RFC: Strengthen and surface content normalization as a shared pre-detection control

> Proposing a normalization/canonicalization control for prompt-injection defense, with a Rust-first contribution offer. All metrics are from a synthetic research corpus — directional evidence, not production guarantees.

## Summary

AGT already normalizes text before regex detection (`normalize_for_detection`
in `agentmesh/src/prompt_injection.rs`: Unicode width-fold, strip, lowercase,
whitespace-collapse). This RFC proposes two changes:

1. **Strengthen** that normalization with additional *deterministic,
   false-positive-guarded* de-obfuscation transforms (homoglyph/confusable
   folding, leetspeak de-substitution, letter-spacing/separator collapse, and
   bounded decode layers for base64/hex/rot13/percent-encoding/unicode-escape/
   HTML-entities).
2. **Surface** normalization as a *shared canonicalization pass* — a small public
   module that emits the normalized text **plus a record of which transforms
   fired** — instead of a private function used only by the regex detector, so
   every text-based control can consume it.

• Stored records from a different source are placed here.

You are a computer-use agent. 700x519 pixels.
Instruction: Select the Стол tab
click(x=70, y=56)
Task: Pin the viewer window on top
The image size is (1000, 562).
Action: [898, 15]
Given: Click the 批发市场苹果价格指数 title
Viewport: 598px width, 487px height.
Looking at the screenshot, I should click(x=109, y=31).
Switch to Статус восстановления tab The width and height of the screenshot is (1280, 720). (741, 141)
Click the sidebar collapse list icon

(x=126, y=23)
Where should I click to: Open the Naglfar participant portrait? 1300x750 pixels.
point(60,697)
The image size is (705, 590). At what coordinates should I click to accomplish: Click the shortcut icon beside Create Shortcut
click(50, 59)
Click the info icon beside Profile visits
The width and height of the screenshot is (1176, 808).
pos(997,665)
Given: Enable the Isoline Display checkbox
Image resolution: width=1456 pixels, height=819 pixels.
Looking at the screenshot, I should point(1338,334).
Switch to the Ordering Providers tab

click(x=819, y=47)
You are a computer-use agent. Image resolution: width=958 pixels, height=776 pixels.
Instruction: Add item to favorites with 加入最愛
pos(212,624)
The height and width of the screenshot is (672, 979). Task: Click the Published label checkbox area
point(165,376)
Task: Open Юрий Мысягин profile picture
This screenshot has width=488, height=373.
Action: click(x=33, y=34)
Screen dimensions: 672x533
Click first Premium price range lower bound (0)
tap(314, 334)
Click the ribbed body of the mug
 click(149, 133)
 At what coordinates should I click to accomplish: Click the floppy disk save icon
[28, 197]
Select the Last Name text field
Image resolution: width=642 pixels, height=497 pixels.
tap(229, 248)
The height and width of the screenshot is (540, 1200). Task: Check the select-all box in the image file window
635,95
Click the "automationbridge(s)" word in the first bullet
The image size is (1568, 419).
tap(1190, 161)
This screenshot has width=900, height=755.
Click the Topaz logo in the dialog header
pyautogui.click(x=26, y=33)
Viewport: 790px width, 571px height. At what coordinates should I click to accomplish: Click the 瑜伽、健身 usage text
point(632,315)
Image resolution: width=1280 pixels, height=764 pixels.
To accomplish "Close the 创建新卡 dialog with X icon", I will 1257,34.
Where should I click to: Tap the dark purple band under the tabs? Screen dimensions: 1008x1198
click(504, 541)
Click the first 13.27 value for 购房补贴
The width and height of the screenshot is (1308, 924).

The core idea: **normalization is a force-multiplier for every downstream
control — detective and preventative alike — and is worth having regardless of
whether you ever adopt an ML/embedding detector.** Disguised input (`1gn0re`,
homoglyphs, letter-spacing, encodings) defeats not just the regex detector but
*any* control that reads the text. Canonicalizing once, up front, and surfacing
the result helps the existing `PromptInjectionDetector`, classifier/LLM
annotators, IFC/policy decisions, and human reviewers all at the same time.

## Motivation — what the attack data shows

In a controlled study on a synthetic prompt-injection corpus (metadata-only,
frozen-test discipline), with a *fixed* downstream detector:

| Change | Catch @ 0% false-positives |
|---|---:|
| detector on raw text | 14% |
| **+ fuller normalization in front of it** | **43%** (3×) |
| **+ extended decode layers (encoding/rot13)** | encoding-attack class **35% → 62%**; overall **43% → 49%** |

…with **zero benign-control false-positives** throughout (measured against
deliberately obfuscated-but-legitimate inputs: percentages, ampersands,
high-entropy structured data, legitimate base64, code, security documentation).

Two takeaways:

- **The lift is large and it is upstream of the detector.** We changed *only* the
  normalization, not the detector. The same lift accrues to any text control AGT
  runs.
- **It is both detective and preventative.** A preventative policy/IFC decision
  that inspects content (e.g. "untrusted text requesting a sensitive tool")
  becomes more reliable when the content has been un-disguised first; a human
  reviewer sees what the agent actually parses, not the cosmetic surface.

## What's there today vs. what's missing (we checked the source)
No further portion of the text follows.